Because the developed technique requires just a small amount of cells, the investigators suggest in might have utility in studying drug response directly in primary cells, and so avoid phenotypic changes that can be induced by growth in culture. They evaluated metabolomic changes in cells isolated from bone marrow specimens of an untreated AML patient, in response to treatment with Rap and L-asparaginase, at different doses. In order to specifically highlight metabolic changes in the cells themselves, the NRM spectra acquired on unconditioned medium were compared to those acquired on AML primary cells with and without drug administraton. The resulting spectra clearly showed distinct changes in the metabolome of the primary cells as a result of drug treatment. Further analyses indicated these changes were more pronounced in response to L-asparaginase than for Rap therapy.
The team then moved on to use the approach for carrying out screening of metabolomic response to a kinase inhibitor (KI) library. Multiple rounds of screening on KIs with well-characterized and less well-characterized effects on the metabolome confirmed the utility of the technique for identifying metabolic alterations resulting from inhibitor treatment. More specifically, four hits were validated from their action on the well-characterized lactate to pyruvate ratio parameter.
“We believe that this NMR-based assay might find an immediate relevant application for screening a large number of individual or combinatorial drug interventions, reducing the number of possible drugs to be studied in more detail,” the authors state. “In addition, it might find an immediate relevant application into clinical studies.”
They admit that the main drawback of NMR is the relatively limited number of compounds that can be detected. However, they stress, “although not comprehensive of all metabolites, the wealth of information obtained from the multivariate metabolic readout is of great advantage for drug screening purposes.” The method could therefore represent a valuable high-throughput primary screen, which could then be followed by secondary assays to analyze the exo- and endo-metabolomes of selected hits using combinations of different anaytical platforms.

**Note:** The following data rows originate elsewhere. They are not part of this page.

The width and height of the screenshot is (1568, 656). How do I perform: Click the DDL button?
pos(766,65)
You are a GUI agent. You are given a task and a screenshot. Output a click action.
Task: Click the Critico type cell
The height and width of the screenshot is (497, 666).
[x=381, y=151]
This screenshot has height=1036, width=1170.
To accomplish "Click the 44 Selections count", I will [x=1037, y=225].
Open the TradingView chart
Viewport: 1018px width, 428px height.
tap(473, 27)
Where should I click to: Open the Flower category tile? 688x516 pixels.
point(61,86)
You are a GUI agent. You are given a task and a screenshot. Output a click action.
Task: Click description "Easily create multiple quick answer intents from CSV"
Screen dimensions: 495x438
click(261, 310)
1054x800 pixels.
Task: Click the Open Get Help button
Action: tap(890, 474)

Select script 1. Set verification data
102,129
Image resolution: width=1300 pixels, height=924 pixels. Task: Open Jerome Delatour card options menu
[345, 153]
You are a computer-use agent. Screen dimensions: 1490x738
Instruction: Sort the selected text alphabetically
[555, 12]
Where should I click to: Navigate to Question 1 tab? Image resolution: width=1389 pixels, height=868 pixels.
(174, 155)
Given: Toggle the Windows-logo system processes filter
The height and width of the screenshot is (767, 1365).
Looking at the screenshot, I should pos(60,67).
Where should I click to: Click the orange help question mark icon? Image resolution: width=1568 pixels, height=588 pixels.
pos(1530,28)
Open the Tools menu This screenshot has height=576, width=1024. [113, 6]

“There are many other possible applications of this method, for example lactate production and substrate utilization in cancer versus noncancer cells, or gluconeogenesis from different substrates in hepatocytes, relevant to diabetes. Importantly, because the measurements are performed within a global metabolic profile, they can also provide a series of compounds with partially different mechanisms of actions, which can be explored for potential synergies.”